(Provided material)

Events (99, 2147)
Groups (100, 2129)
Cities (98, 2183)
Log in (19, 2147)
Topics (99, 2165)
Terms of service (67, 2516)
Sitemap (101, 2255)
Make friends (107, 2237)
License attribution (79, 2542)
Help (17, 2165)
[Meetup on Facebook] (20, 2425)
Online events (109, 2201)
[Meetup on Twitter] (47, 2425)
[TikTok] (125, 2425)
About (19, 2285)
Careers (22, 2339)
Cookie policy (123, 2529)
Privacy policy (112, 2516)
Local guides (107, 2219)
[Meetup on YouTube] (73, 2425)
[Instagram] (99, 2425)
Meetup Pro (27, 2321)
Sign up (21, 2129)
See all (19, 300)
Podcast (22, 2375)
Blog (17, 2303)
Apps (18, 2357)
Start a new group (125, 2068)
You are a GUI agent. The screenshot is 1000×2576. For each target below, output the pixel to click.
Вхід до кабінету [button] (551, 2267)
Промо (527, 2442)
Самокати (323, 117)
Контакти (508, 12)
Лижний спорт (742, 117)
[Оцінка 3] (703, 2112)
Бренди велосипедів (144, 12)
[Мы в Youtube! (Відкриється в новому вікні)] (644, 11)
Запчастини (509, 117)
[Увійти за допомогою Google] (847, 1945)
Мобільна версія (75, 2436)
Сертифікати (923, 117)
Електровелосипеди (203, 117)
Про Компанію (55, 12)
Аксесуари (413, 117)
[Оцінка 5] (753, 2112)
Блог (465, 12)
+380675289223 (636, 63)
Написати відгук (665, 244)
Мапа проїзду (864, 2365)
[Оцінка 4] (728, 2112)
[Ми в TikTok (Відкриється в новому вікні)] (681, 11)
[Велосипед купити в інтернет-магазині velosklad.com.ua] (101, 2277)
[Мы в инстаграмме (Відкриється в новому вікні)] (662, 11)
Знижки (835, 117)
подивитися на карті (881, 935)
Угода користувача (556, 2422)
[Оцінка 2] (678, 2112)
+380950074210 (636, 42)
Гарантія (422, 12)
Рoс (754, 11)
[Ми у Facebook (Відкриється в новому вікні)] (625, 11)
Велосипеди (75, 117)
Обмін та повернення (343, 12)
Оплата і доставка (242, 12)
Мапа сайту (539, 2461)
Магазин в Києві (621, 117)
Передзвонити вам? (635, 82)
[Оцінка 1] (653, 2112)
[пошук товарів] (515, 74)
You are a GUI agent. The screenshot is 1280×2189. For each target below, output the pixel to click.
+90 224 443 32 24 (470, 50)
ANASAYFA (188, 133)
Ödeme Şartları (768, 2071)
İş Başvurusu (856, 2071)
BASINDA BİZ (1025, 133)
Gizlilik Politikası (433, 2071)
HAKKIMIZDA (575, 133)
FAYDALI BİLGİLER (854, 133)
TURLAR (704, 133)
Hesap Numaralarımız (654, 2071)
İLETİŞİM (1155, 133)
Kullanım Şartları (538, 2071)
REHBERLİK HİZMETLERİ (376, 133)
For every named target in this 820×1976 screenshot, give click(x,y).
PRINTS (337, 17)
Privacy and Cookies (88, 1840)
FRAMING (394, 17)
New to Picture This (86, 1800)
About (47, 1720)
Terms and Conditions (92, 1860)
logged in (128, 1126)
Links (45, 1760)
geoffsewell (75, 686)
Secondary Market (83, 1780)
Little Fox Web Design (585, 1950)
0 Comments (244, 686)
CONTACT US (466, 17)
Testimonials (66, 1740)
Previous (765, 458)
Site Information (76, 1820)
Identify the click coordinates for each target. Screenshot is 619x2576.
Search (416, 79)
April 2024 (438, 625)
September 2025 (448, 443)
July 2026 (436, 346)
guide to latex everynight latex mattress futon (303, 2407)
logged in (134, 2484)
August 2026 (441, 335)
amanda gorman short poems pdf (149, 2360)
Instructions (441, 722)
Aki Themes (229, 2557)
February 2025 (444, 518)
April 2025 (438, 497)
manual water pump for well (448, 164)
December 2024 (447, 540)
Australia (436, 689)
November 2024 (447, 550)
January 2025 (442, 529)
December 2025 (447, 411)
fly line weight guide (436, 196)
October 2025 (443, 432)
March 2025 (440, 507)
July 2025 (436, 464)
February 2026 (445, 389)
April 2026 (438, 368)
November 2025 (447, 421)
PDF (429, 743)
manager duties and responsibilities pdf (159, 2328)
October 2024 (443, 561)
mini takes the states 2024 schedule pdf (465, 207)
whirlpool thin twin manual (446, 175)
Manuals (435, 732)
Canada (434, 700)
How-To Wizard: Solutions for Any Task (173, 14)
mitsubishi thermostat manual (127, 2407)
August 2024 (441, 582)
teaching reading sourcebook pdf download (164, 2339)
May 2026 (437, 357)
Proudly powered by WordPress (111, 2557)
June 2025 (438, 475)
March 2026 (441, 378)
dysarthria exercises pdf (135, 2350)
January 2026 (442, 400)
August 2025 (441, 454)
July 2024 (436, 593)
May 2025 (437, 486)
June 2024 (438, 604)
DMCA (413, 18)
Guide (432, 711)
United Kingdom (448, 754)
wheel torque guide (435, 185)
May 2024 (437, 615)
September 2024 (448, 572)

(End Provided material)

▶ _Problem description_
Go through the entries above, and wherever a line holds the word "click", copy that line.

▶ _Answer to this task_
You are a GUI agent. The screenshot is 1000×2576. For each target below, output the pixel to click.
You are a GUI agent. The screenshot is 1280×2189. For each target below, output the pixel to click.
For every named target in this 820×1976 screenshot, give click(x,y).
Identify the click coordinates for each target. Screenshot is 619x2576.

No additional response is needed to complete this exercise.